Source text:
▼
In the over-arching concept of risk management, safety and security cannot be used synonymously otherwise it becomes a way of signalling that safety cannot be overlooked and exclusive attention paid to security. Thus, in this study, both safety and security are considered together as inextricable concepts that must be addressed together in order to tackle and manage risk exposures at workplace.

Figure 1. Safety and Security issues in organization

Source: Researchers’ inference from the above discussions

2.1.1. Sources of safety and security threats in organizations: Global Review

An analysis of incidents worldwide suggests that the primary safety and security threats arise from a number of sources. To ensure that staff safety and security is ensued in an organization, the various causes or sources of these threats must be identified and appraised. Safety and security of personnel at workplace is caused by a number of factors. Accordingly, Anderson (2010) has developed an extensive database to help identify risks, assess probability of threats and assist in mitigating the potential for disasters. The database-which now encompasses 80 countries, identified the various sources of safety and security threats discussed below:

i. Bombings: The incidents of bombings are most prevalent in all regions. Anderson (2010) reported that in Africa, for example, there were 182 bombings or attempted bombings between 1990 and 1998, while Asia reporting showed a count of 358; Latin America at 344 and the Middle East at 119. Bombings typically result in extensive property damage, high incident of injury and lengthy disruption of operations, not only to the target company, but to adjoining businesses extended blocks or miles from the bombing target. According to Anderson (2010), Colombia, Panama and Peru, Uganda, Greece, Sri Lanka all experienced one form of bombing or the other while In Nigeria, the incident of bombing has been on the increase with the persistent activities of Boko Haran sects in the Northern parts of the country.

ii. Assaults: Assault is the second most frequent offenses reported after bombings. Assaults take the form of shootings, murder and physical assaults on a person. Various police jurisdictions report high numbers. According to Sao Paulo, Brazil police records, for example 4,778 people were murdered in Sao Paulo in 1997, averaging 13 homicides per day. The Brazilian Ministry of Justice reported that 31 of every 100,000 Brazilians are murdered compared to 20 per 100,000 in Mexico and 10 per 100,000 in the United States. The records of the Colombian National Police reflected 31,808 murders or 87 per day in 1997, as well as 204 muggings or assaults committed in Colombia every 24 hours. Mexico City reports more than 250,000 crimes annually or approximately 700 per day. In Nigeria, incident of assaults are also increasing especially on females at workplace. Most common among all assaults is sexually harassment.

iii. Kidnapping: This threat has emerged as a problem worldwide, reaching critical level in Colombia and Mexico. Kidnappings are conducted by terrorists, criminals and others acting for political reasons. Most of the kidnappings are motivated by economic reasons, but in some cases are undertaken to effect political change in a country. Most are resolved peacefully, but some have tragic results. These threats are become almost a legalized business in Nigeria and especially in Akwa Ibom State. Most of these threats in Nigeria and Akwa Ibom State are political reasons. These have however, cause serious safety and security issues in many organizations in Nigeria and Akwa Ibom State.
▲
(Entries giving target coordinates)
▼
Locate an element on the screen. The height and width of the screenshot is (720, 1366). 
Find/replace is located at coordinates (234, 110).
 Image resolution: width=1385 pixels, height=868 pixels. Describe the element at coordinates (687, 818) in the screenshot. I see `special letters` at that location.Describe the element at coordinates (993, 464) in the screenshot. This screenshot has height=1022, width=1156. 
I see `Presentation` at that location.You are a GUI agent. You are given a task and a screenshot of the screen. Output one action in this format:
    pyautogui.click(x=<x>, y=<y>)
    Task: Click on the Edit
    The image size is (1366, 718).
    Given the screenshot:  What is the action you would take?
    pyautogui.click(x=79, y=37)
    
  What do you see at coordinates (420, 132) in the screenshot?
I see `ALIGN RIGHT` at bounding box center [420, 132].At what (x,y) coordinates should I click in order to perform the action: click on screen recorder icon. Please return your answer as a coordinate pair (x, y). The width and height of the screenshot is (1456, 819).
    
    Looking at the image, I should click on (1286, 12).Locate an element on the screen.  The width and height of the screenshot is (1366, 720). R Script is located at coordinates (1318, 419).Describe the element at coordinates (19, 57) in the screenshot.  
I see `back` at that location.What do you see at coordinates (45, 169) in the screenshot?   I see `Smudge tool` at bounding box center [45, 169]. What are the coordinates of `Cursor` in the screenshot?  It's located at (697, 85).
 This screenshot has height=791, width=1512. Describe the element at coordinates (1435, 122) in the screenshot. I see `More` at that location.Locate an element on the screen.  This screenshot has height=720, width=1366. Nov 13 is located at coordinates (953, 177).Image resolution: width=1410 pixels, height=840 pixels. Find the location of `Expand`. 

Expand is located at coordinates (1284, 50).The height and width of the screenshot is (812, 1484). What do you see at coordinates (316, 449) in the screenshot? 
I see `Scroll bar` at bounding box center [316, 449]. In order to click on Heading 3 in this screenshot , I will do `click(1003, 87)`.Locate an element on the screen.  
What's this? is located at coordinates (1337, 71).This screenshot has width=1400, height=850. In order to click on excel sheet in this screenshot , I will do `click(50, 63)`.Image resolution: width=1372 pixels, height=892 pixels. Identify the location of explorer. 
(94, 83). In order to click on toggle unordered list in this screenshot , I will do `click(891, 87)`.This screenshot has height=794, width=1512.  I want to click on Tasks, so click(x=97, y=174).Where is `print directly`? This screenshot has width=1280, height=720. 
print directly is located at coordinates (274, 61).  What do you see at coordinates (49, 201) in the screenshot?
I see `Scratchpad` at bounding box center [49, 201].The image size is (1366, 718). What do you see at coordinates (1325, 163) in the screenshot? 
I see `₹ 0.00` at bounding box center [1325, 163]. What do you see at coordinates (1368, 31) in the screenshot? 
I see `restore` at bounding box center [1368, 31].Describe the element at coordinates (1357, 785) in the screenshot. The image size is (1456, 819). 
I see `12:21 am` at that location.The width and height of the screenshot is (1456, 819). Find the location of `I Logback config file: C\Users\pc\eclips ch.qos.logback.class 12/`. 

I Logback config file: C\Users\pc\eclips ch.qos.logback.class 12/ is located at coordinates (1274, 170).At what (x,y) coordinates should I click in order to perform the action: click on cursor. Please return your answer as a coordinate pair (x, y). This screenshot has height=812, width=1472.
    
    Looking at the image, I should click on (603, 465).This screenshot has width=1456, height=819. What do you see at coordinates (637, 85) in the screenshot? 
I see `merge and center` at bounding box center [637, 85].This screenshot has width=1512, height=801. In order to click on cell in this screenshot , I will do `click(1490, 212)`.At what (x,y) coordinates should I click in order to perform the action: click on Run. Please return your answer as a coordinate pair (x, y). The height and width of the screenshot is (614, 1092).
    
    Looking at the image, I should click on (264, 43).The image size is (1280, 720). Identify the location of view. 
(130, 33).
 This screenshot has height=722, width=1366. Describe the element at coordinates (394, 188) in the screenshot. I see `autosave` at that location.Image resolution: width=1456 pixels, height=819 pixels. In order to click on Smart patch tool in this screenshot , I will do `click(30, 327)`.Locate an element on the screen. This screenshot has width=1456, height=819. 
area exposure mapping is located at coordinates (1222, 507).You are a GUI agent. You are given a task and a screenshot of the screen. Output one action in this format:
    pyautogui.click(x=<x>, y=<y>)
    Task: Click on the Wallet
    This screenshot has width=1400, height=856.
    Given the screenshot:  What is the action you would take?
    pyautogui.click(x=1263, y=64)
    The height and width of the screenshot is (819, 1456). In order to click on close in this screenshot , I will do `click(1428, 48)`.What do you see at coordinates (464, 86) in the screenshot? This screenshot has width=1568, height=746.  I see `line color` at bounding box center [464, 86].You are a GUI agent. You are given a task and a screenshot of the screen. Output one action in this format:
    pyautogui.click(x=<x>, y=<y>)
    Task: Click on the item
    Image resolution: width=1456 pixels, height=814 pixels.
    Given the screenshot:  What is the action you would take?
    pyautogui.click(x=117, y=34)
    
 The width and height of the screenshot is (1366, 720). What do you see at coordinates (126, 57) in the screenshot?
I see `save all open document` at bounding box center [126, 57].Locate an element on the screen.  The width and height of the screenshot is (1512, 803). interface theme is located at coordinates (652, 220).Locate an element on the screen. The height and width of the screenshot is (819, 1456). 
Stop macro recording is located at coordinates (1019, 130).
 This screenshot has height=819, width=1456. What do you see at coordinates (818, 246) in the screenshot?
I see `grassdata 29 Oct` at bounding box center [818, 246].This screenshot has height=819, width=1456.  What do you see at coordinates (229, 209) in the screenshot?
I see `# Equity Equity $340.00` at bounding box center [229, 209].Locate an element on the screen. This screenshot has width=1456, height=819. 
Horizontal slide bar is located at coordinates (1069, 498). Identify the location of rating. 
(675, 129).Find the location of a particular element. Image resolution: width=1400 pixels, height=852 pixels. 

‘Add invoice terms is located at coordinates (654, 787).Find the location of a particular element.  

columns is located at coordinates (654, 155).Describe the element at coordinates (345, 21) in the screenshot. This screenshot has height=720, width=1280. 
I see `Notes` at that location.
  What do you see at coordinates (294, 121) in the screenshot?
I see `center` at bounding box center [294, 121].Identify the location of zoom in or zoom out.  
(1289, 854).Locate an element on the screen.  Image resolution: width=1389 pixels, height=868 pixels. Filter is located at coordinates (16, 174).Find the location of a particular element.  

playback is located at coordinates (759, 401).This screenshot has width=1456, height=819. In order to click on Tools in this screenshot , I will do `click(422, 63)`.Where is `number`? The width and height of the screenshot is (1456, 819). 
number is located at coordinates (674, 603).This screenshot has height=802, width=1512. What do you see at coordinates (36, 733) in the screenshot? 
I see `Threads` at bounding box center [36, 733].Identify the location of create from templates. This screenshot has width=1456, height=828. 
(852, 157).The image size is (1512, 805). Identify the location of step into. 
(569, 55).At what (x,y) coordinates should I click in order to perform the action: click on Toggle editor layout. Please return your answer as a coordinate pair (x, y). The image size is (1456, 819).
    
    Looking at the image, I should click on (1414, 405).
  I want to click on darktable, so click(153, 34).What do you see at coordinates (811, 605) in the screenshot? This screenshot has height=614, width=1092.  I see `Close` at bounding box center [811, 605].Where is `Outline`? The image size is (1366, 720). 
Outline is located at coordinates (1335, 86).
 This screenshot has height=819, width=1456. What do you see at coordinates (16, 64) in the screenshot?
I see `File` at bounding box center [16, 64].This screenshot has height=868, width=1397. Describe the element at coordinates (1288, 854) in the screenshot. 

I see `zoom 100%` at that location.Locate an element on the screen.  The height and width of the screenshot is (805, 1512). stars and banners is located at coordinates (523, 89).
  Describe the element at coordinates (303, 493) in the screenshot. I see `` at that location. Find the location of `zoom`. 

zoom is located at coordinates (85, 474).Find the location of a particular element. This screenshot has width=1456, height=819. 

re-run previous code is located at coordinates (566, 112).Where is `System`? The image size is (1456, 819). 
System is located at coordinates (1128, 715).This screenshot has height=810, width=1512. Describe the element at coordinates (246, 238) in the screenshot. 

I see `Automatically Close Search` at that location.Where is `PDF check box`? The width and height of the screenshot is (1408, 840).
▲
Description of the task: Please give a continuation of the text on workplace safety and security threats, picking up right after its final sentence.

Expected answer:
iv. Organized Crime: The threat from organized crime elements has reached global proportions. The threat ranges from the well-developed economies of the United States to such places as Hungary, Russia, India, South Africa and other emerging markets. Organized crime groups, sometimes working in concert with distant organization, are generally engaged in transporting stolen goods internationally, extortion, murder, bombings, drug trafficking, arson and bribery of government officials. In Hungary, organized crime has been responsible for killing a diplomat, newspaper publisher, the bombing of several political candidates’ houses and offices, as well as more than 100 other bombings since 1991.

v. Corruption: The International Monetary Fund, World Bank and Inter-American Development Bank are all addressing the issue as it relates to projects with which they are involved. The U.S. Commerce Department estimates that companies worldwide operating outside their own national borders paid approximately $80 billion in illegal payments or bribes to officials in other countries since 1995.

2.1.2 Safety and Security Management Framework and Strategies

The management of safety and security of personnel at workplace revolve around many factors as encapsulated in figure 2, adapted from Brabant (2001).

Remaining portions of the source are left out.